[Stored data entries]

┄┄┄┄┄┄┄┄┄┄┄┄┄┄┄┄┄┄┄┄

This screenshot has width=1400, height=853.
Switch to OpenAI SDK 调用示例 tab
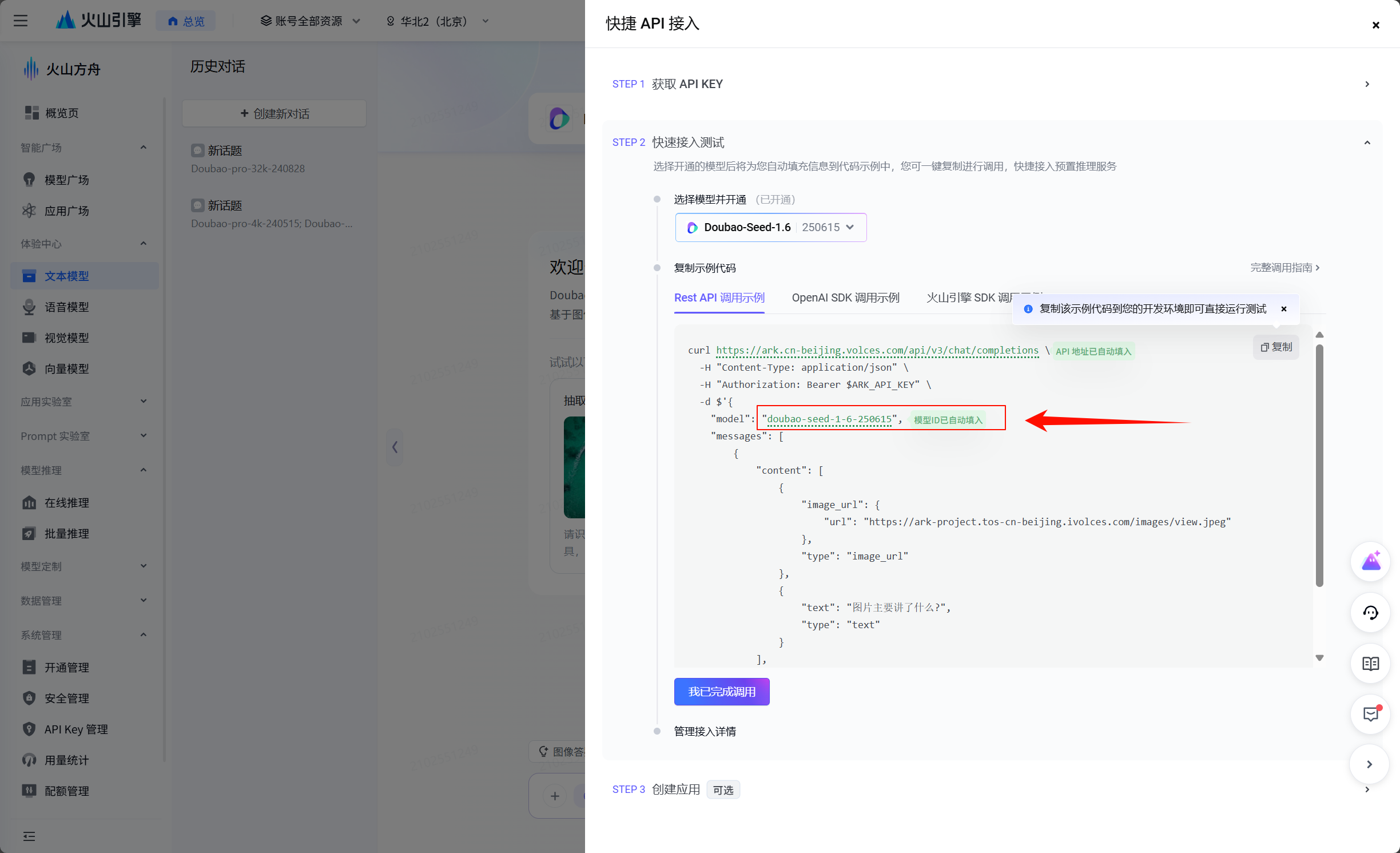coord(845,297)
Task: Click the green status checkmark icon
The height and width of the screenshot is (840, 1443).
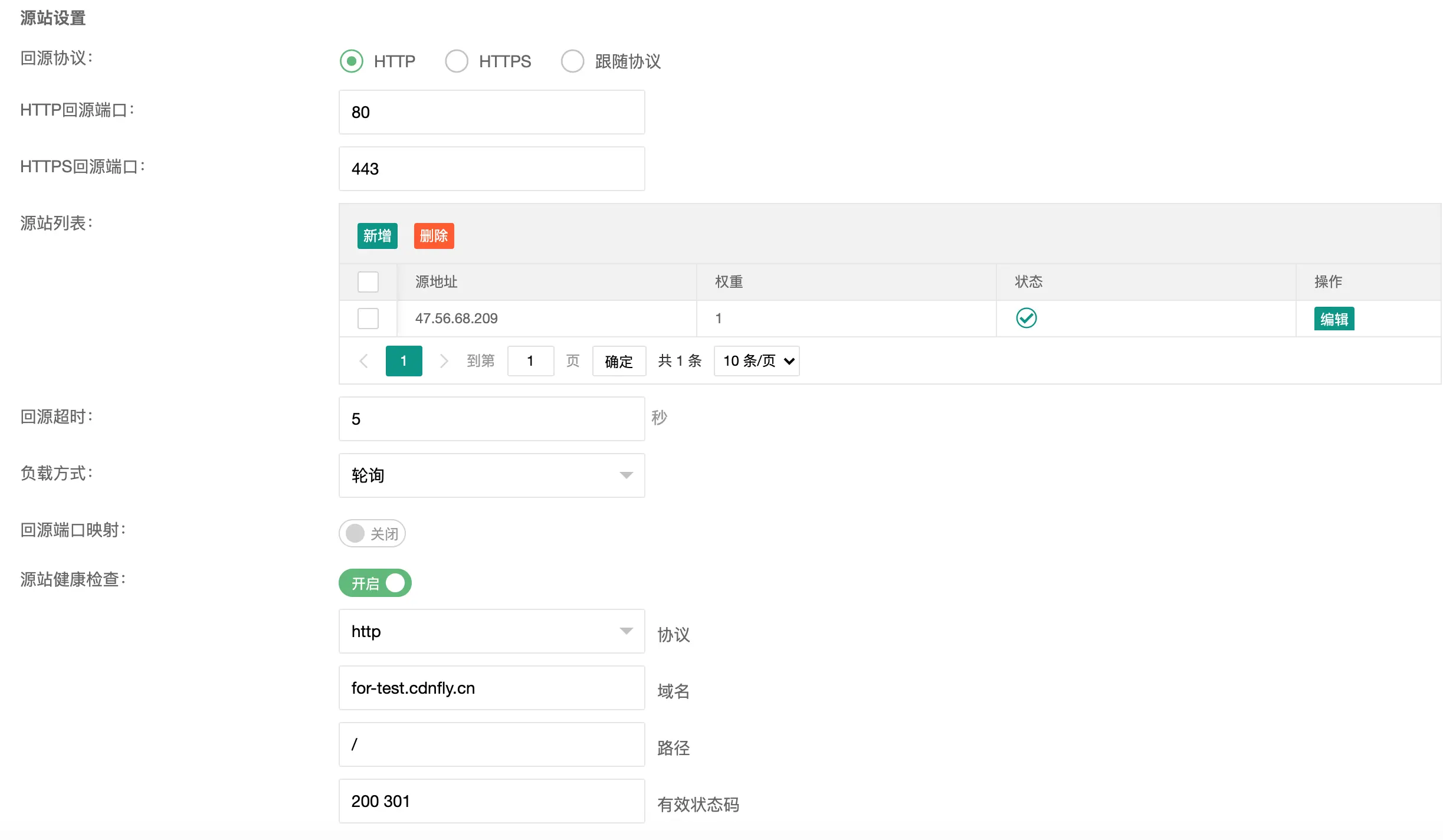Action: click(x=1026, y=318)
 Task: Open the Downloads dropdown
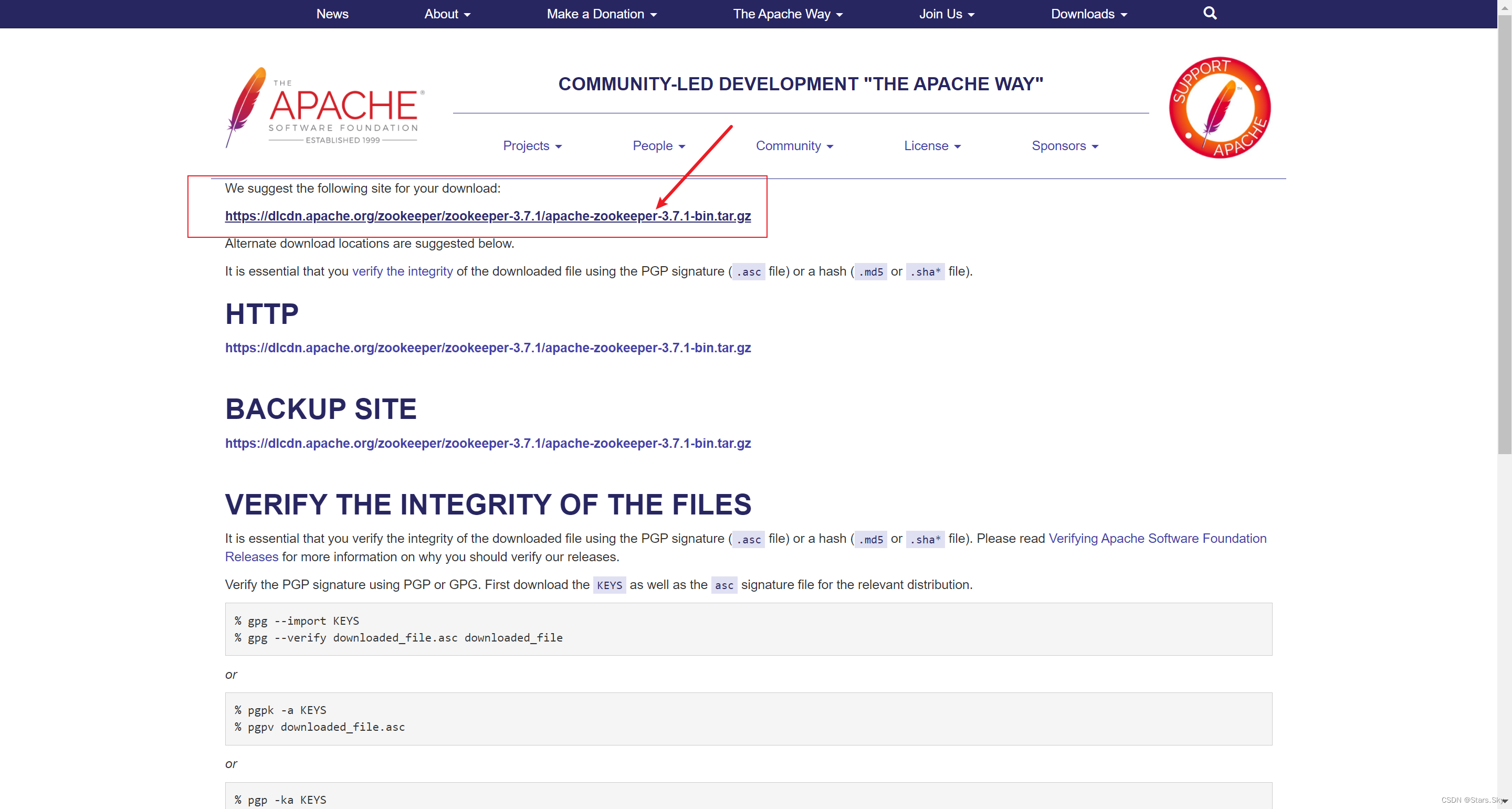(1089, 14)
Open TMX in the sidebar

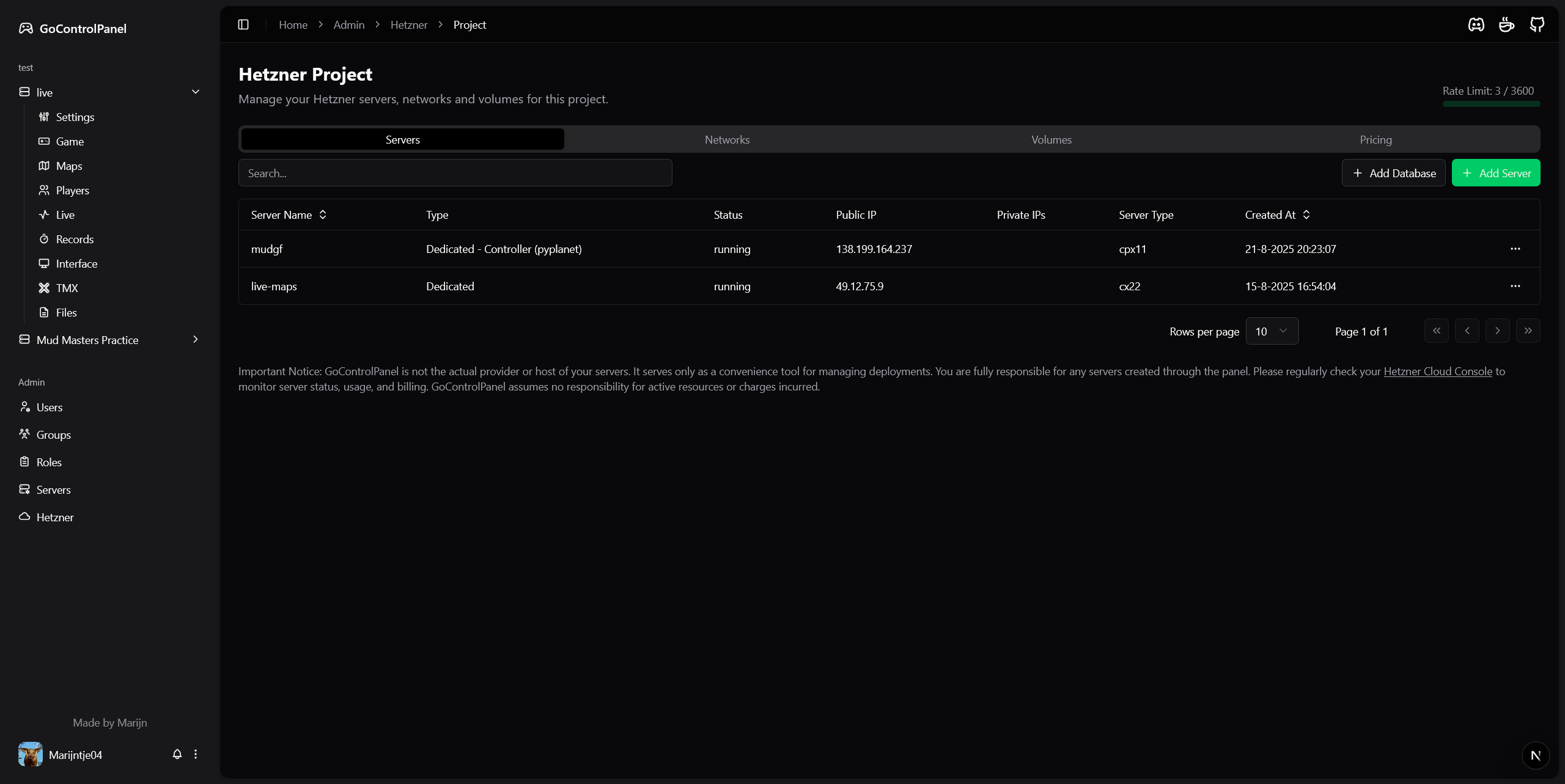(67, 288)
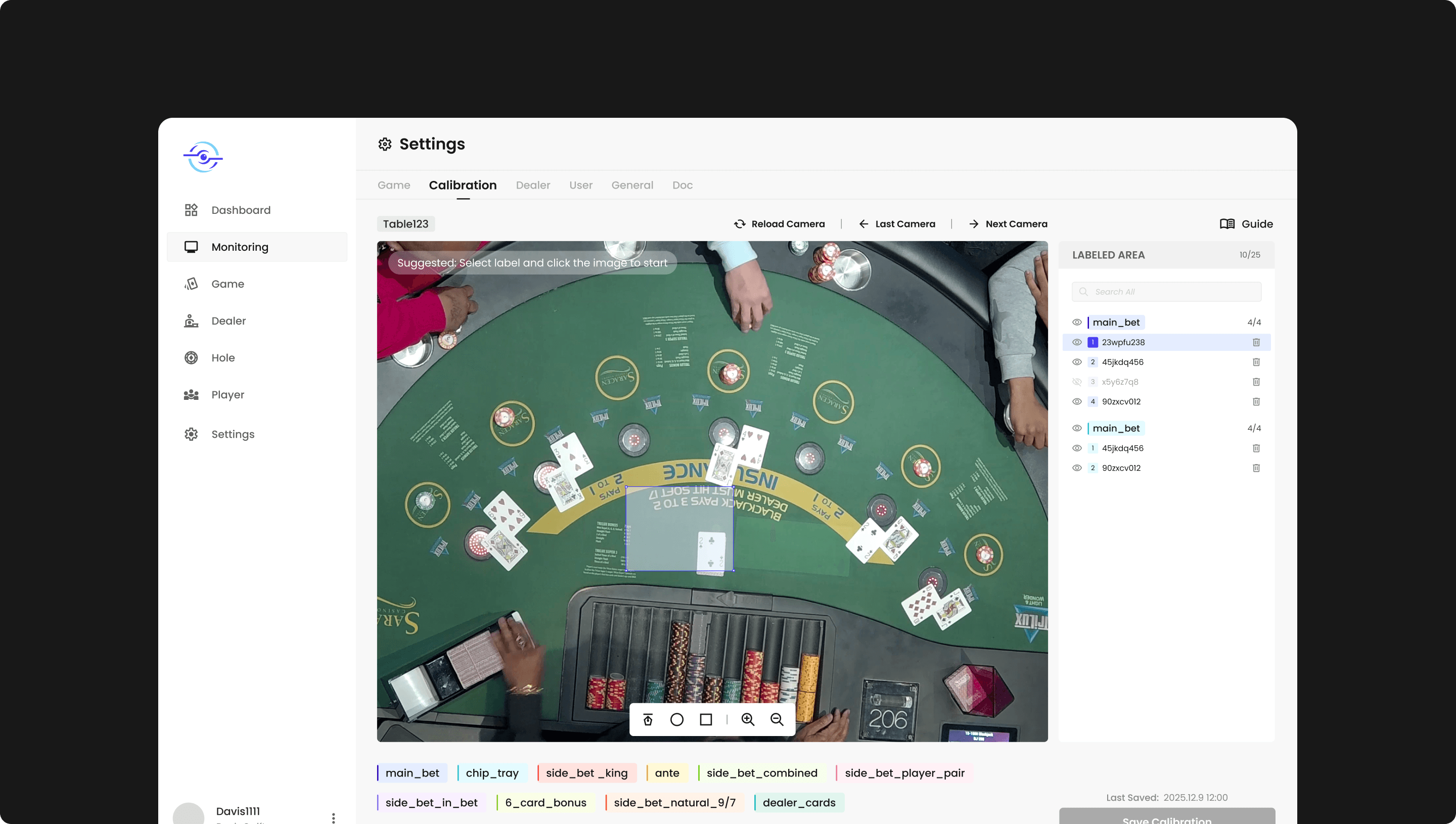Open user menu dots beside Davis1111

333,817
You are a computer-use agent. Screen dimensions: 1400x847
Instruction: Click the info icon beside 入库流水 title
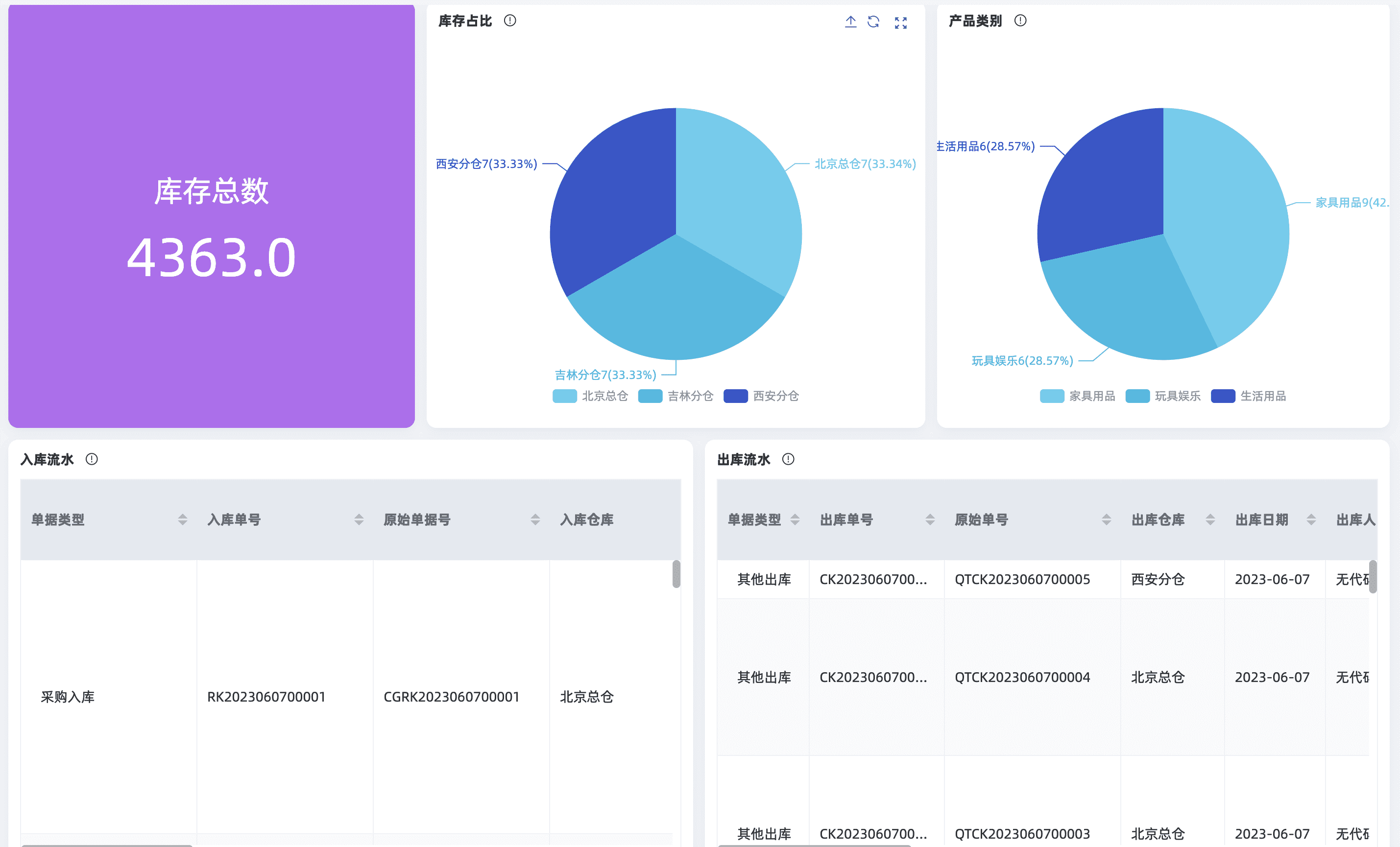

┄┄┄┄┄┄┄┄┄┄┄┄┄┄┄┄┄┄┄┄

> [Problem requirements] How many lines in the records hold the string "icon"? Answer with only that number.

> [Exercise result] 2